Work to be completed:
Once you find the line with "Given: Click the 指標ランク column header" in the entries below, print it and each line after it up to and including the line with "Viewport: 828px width, 403px height.", exactly, without pictures.

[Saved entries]
##########

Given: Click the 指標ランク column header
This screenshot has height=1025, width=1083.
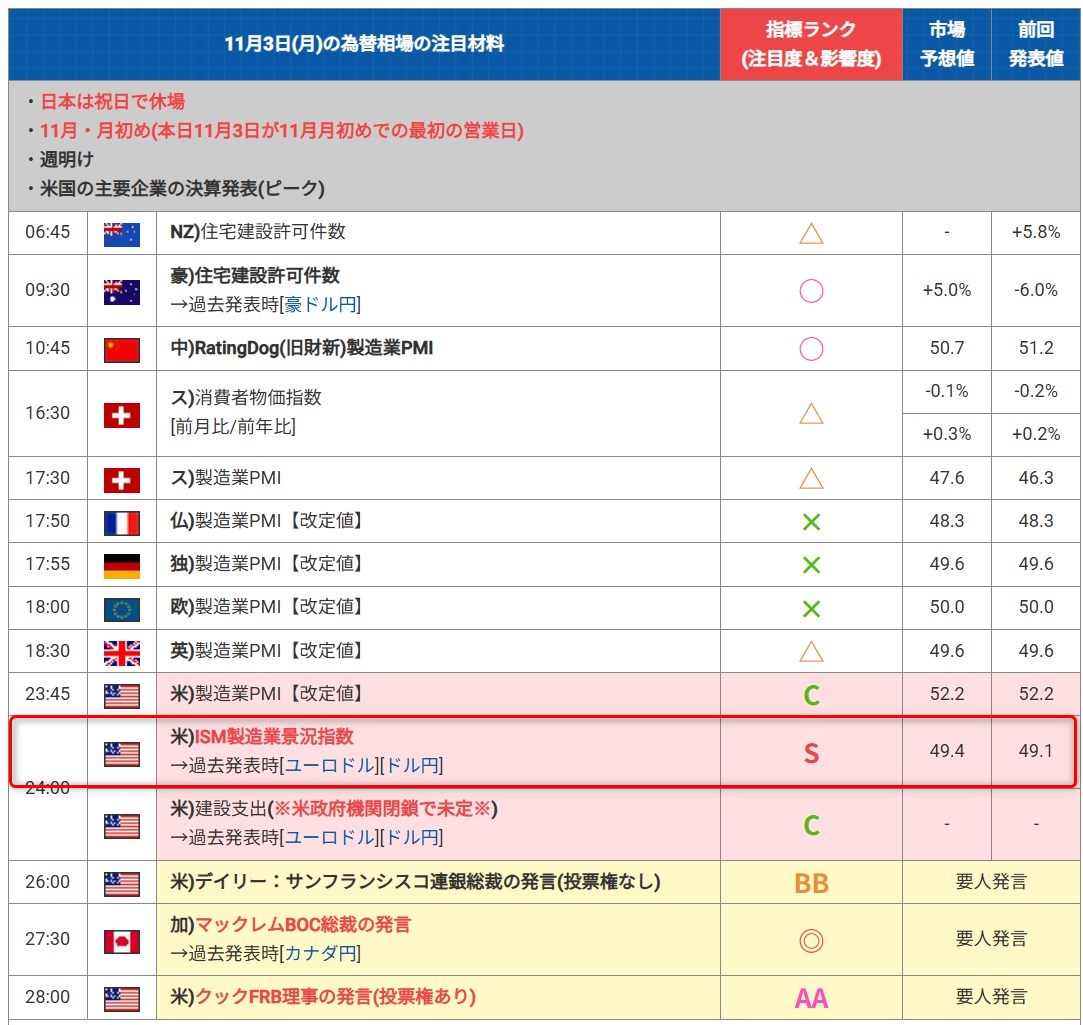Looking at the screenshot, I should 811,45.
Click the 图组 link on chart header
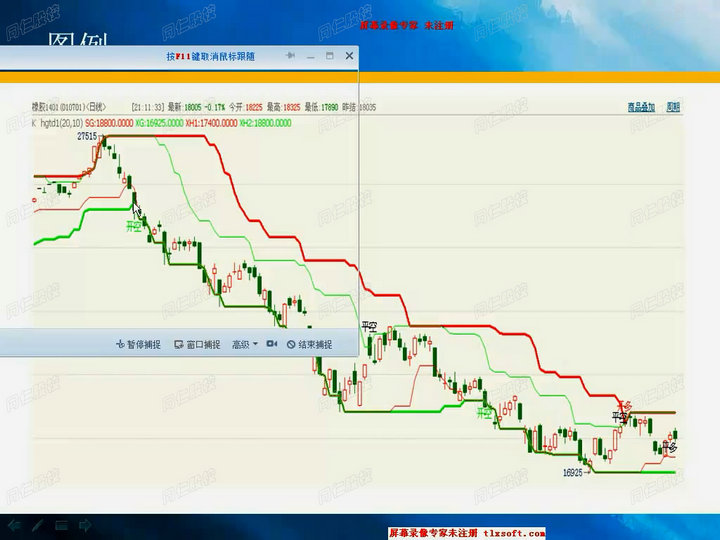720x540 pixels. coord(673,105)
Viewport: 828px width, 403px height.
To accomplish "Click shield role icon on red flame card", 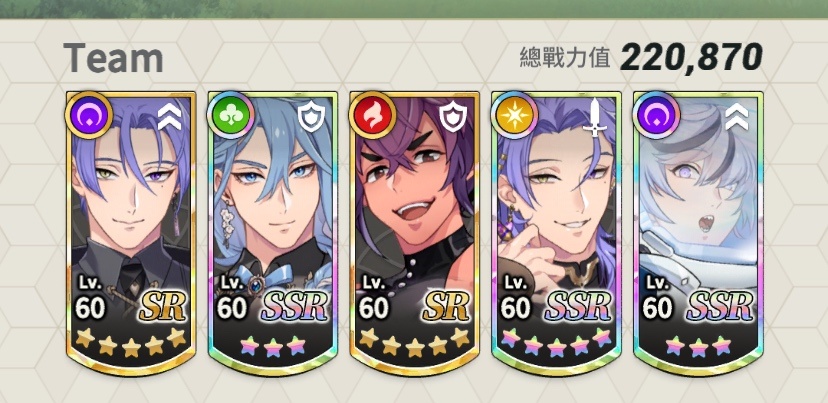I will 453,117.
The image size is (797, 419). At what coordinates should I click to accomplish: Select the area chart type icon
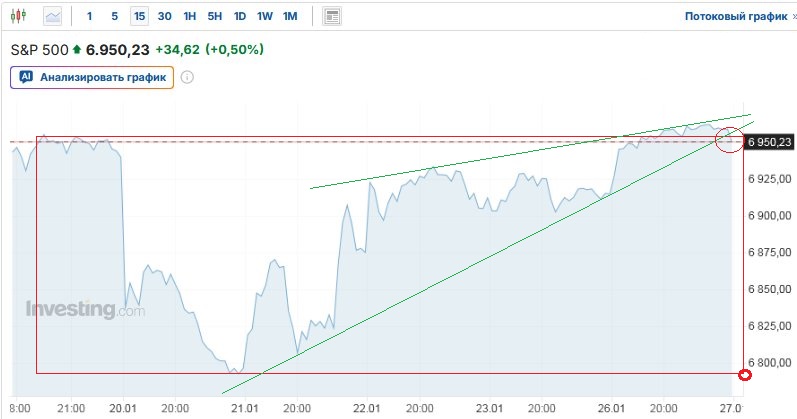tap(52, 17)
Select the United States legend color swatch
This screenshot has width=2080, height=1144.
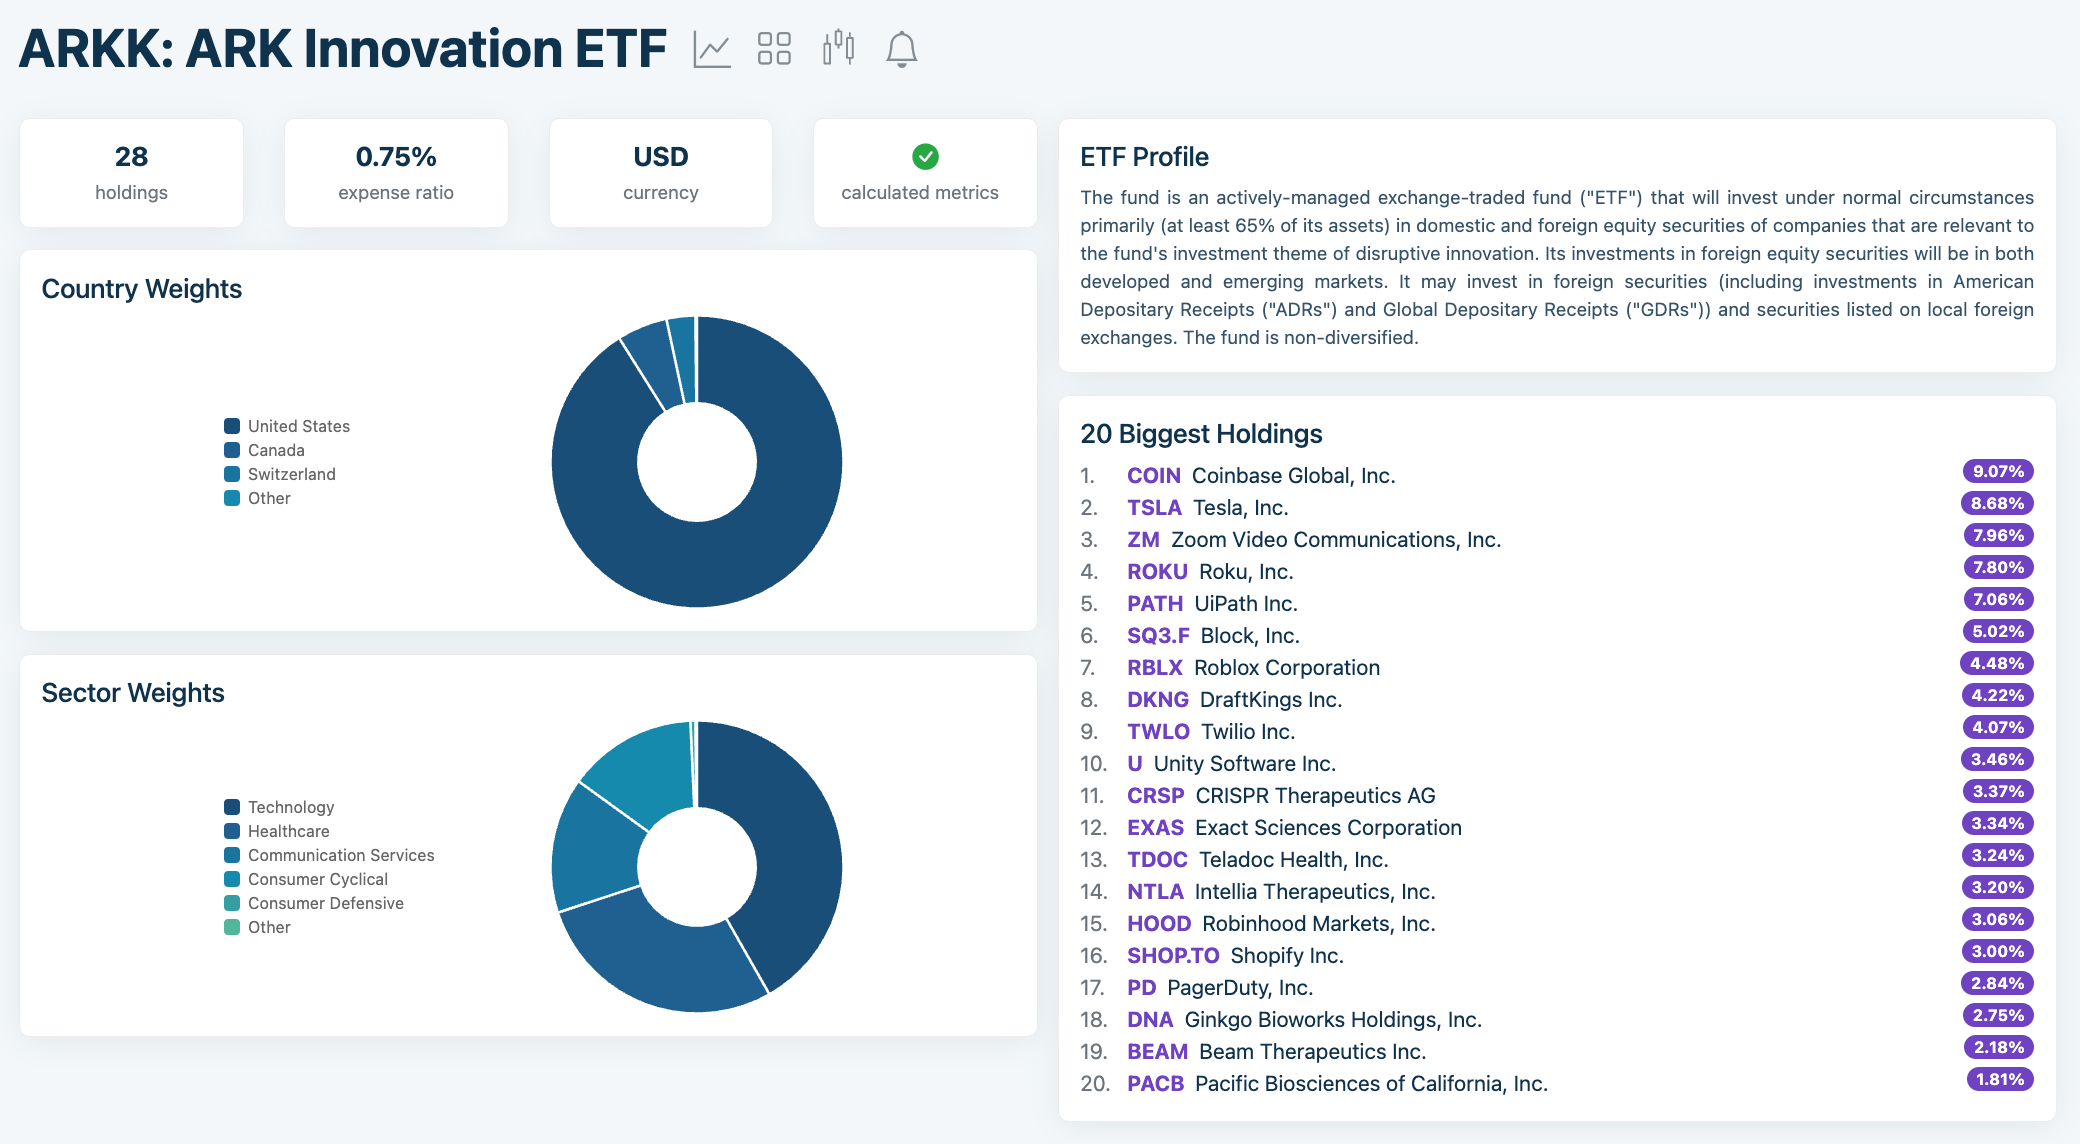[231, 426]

##########

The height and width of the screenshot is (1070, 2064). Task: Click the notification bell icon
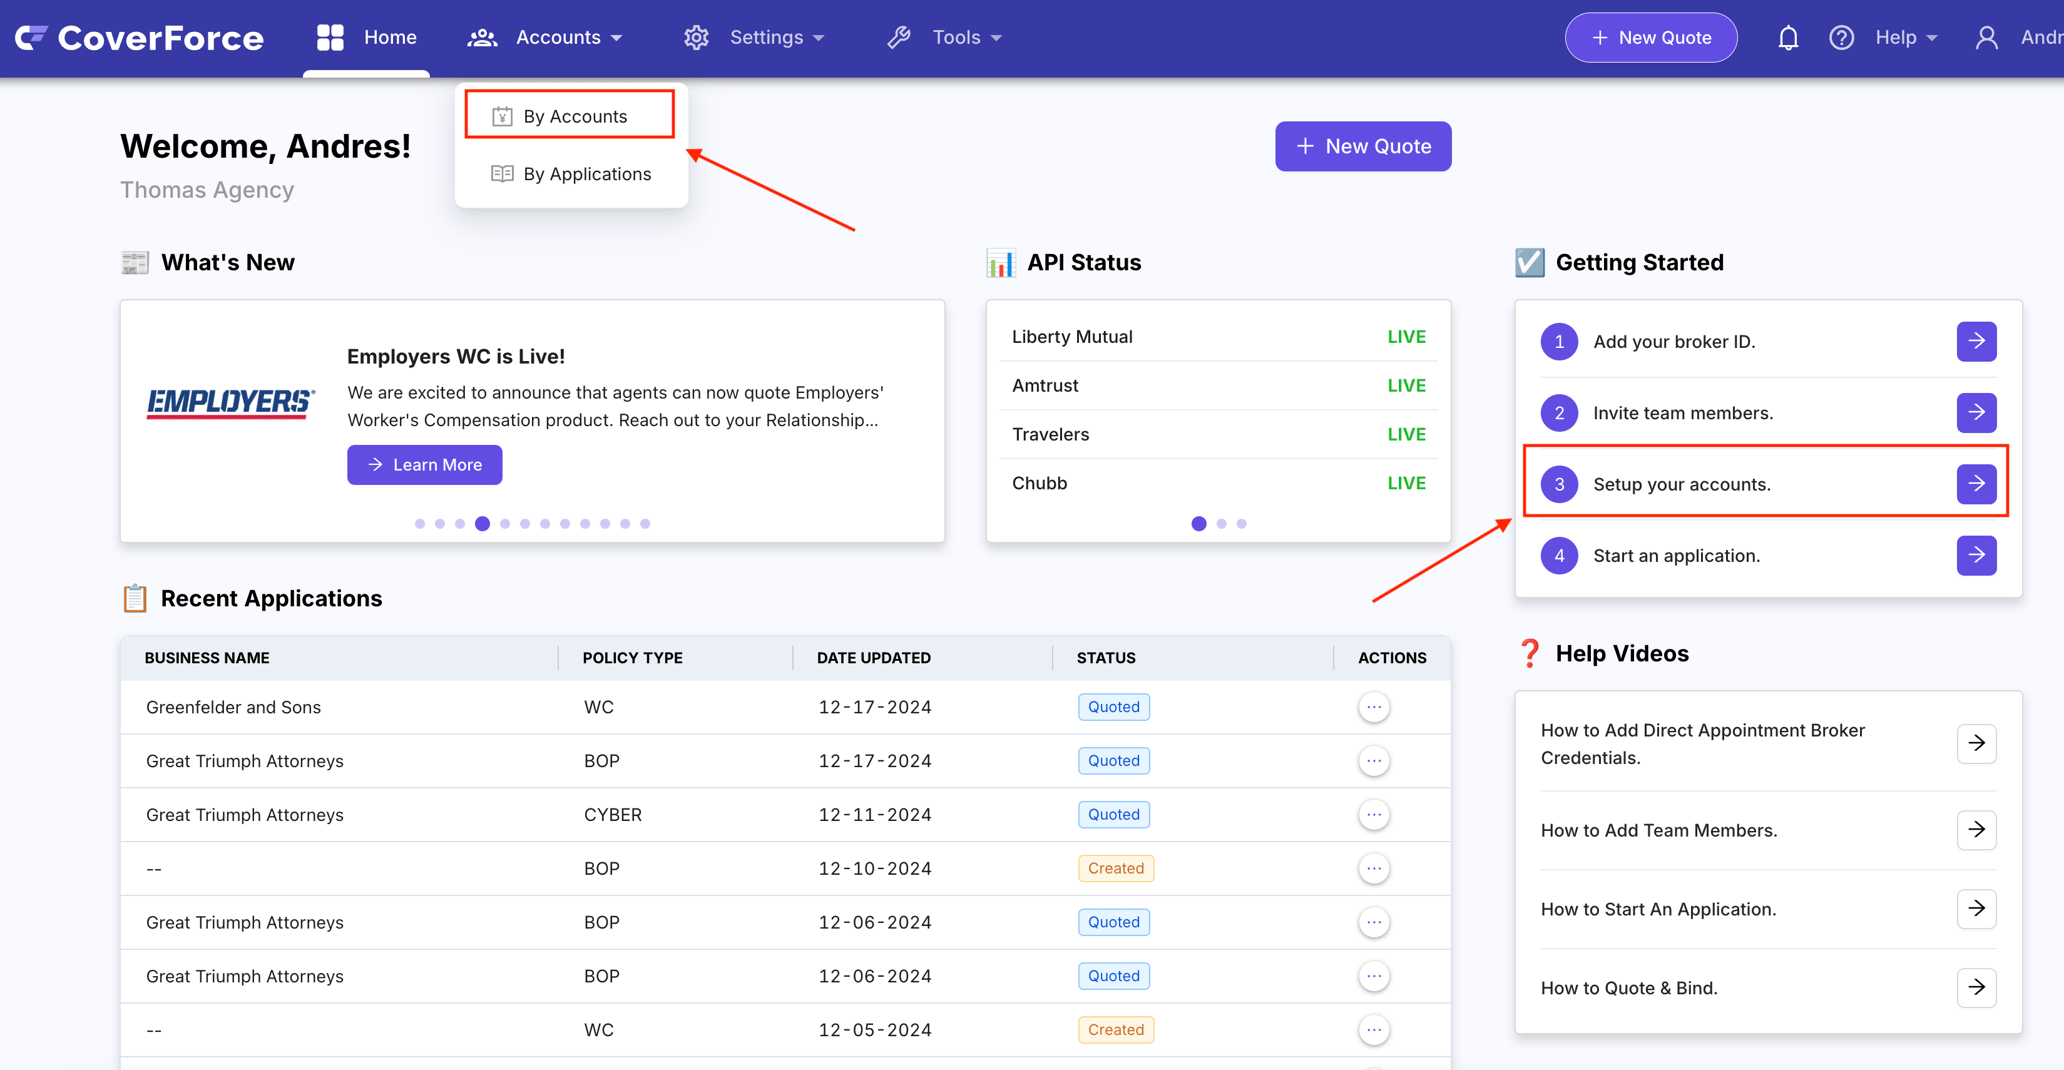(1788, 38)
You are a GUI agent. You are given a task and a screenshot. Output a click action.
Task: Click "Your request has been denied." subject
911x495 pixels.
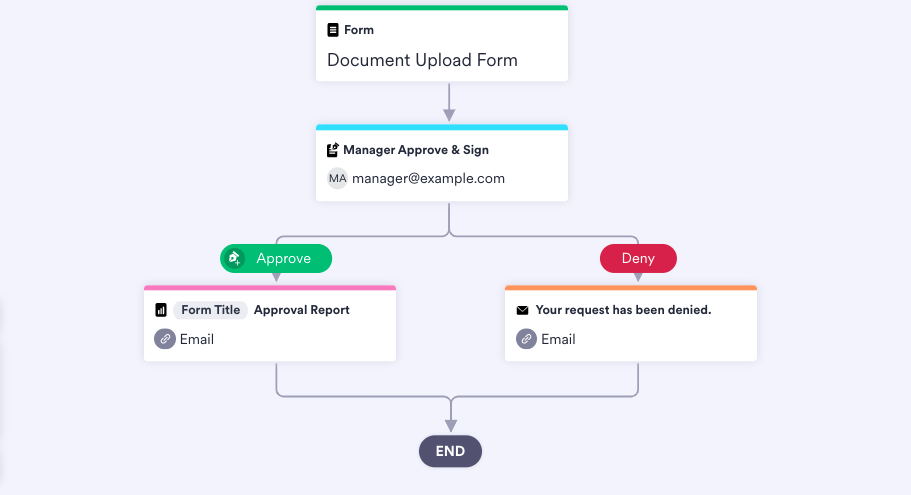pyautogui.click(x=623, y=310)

##########

Answer area:
Given: Click the 指標ランク column header
This screenshot has height=1025, width=1083.
Looking at the screenshot, I should 811,45.
Click the 图组 link on chart header
720x540 pixels. coord(673,105)
Viewport: 828px width, 403px height.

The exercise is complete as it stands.